Monday, March 15, 2010

In researching cartography for my color talk, another assignment for Elements of Visual Thinking, I've become interested in isometric perspective and the interaction between detail and scale. Road map cartography most commonly combines the classic "bird's-eye view" with an isometric perspective in which distance is not calculated into showing perspective scaling.

So, a land mass that is roughly the same size as another but is farther away from a single view point would be represented to scale, with no warping of perspective. A landscape is flattened not by one bird's eye view but rather by infinite pairs of eyes to create the whole of a map representing a section of the Earth. But the whole of this representation is modified by a change in scale and thus detail. Going beyond road maps, which more manageably section our world, different world map projections demonstrate these different modifications of scale and detail which reasonably attempt to make tangible enormous distance, mass, and variation in surface area, which are not necessarily distortions if a globe is accepted as equally (mis)representing the Earth.

Mercator Projection

Sinusoidal Projection

There is compromise in these modifications of scale and detail through perspective. It is necessary and unavoidable: a map of scale 1:1 couldn't be held and a map of precise and meticulous detail couldn't be read. Compromise between two participating components, the real-ity of the physical and immense and the real-ity of the physical and holdable, that accommodate each other-- com-, com-, com- of WITH, TOGETHER, MUTUAL. You are Well -Com(e) (t)Here. Not equal of sameness and static energy but equality of two different reals that enable each other to be seen and understood. They are not at all independent, and no more solely dependent, but interdependent.

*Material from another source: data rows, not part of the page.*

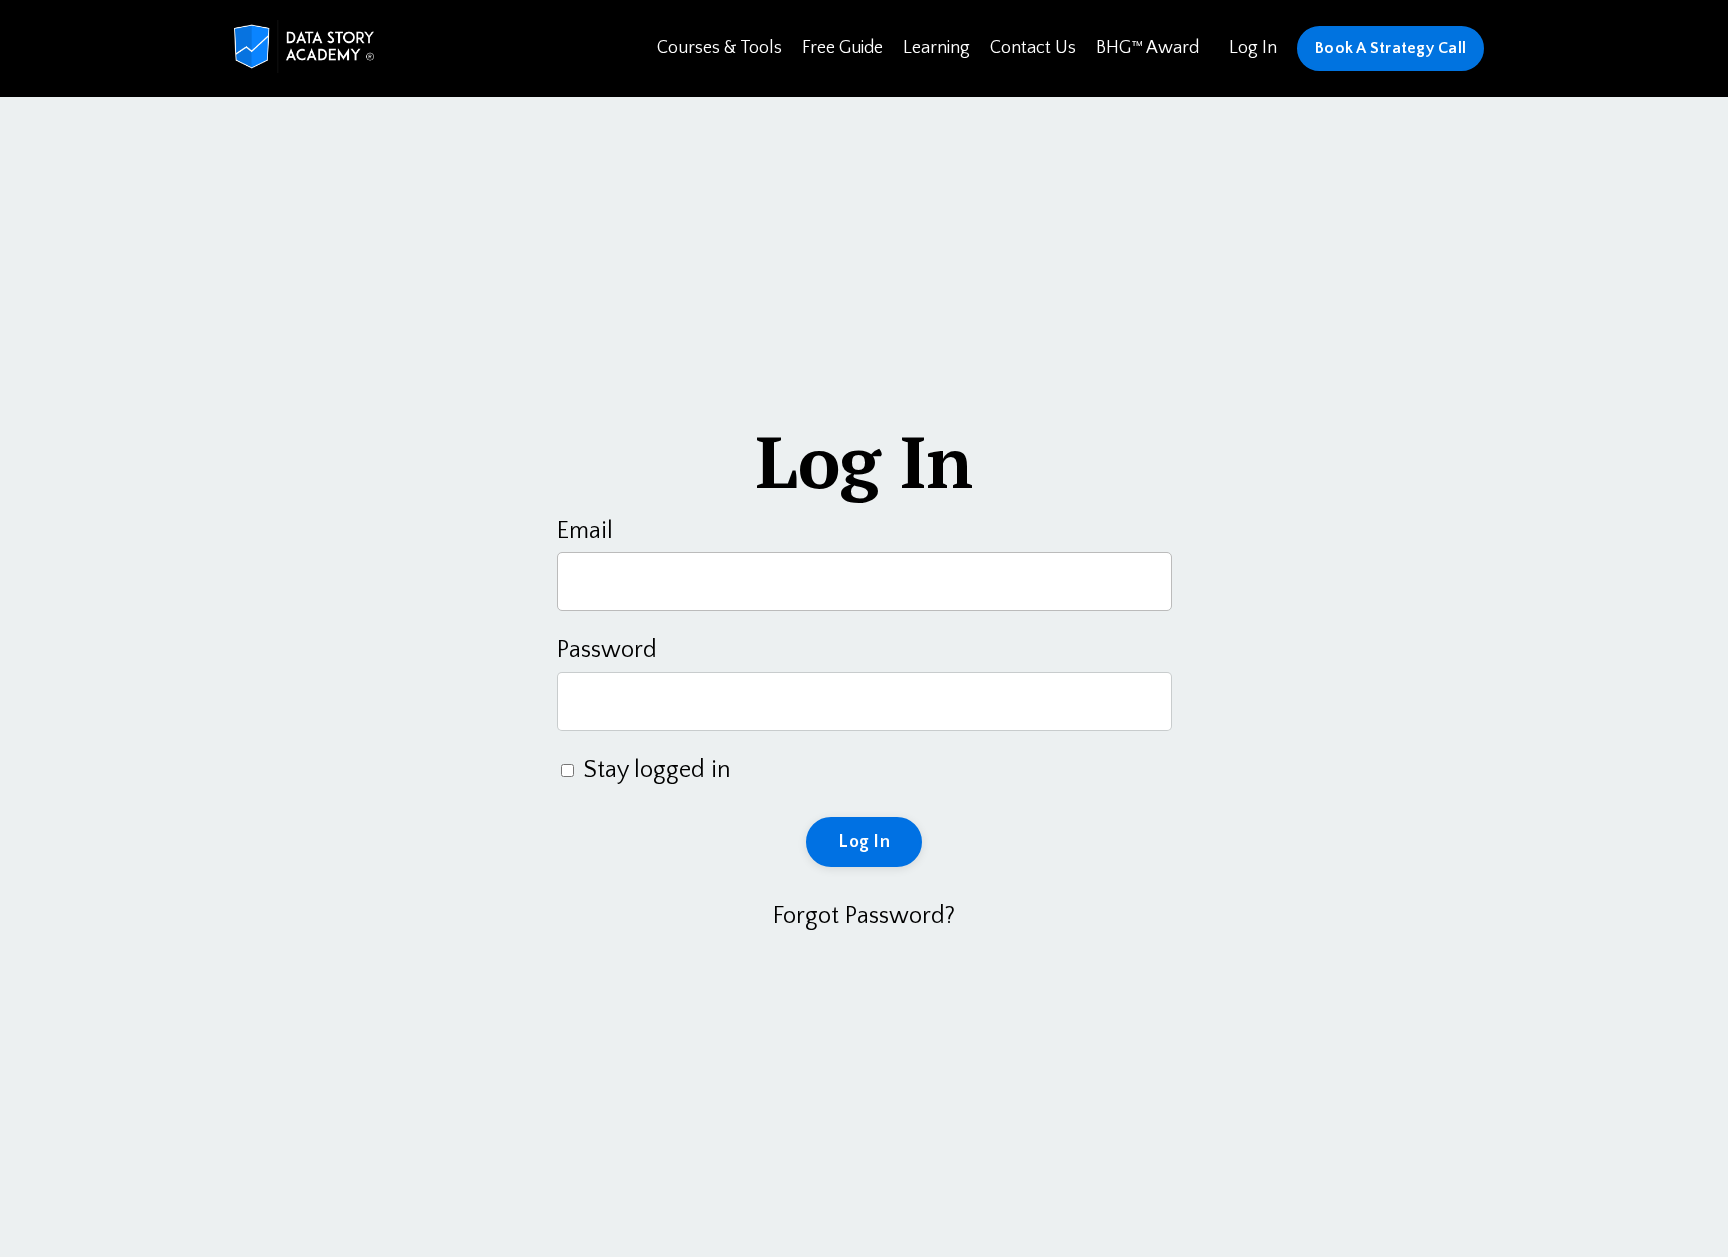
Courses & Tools (719, 48)
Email (585, 531)
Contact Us (1033, 48)
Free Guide (842, 48)
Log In (1253, 48)
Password (607, 650)
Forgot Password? (864, 916)
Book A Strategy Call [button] (1390, 48)
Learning (936, 48)
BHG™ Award (1147, 48)
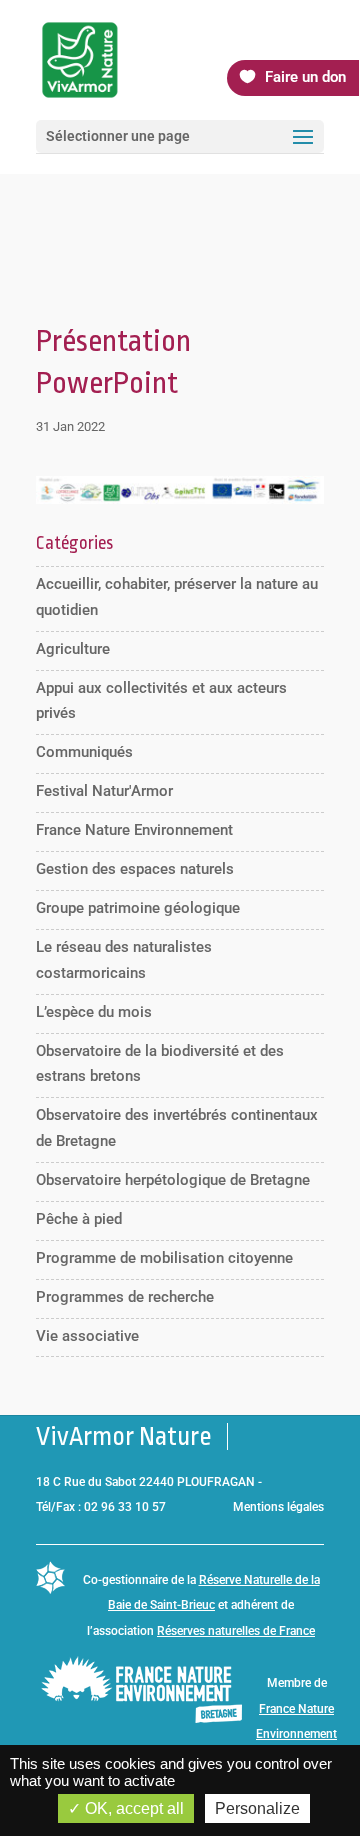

With the first two pieces of this blog, I feel I was attempting to address these two different reals with bridges as seen in the motif of cotton thread. I was aware of these different reals, but frustrated with the fact of their different-ness. To be transparent, I began writing about maps in an exercise to remain objective about a topic that is emotionally charged to me, rather than deliberately seeking a solution/relationship to my first two pieces. However, I feel I discovered a logical and symbiotic relationship in this topic that makes me more equipped in terms of my frustration with the intangibility of distance. There is less loneliness/isolation and more discovery in choosing to bind relations between different worlds to become interdependent, rather than being stuck on their separateness and dwell on their isolation as I think I had been.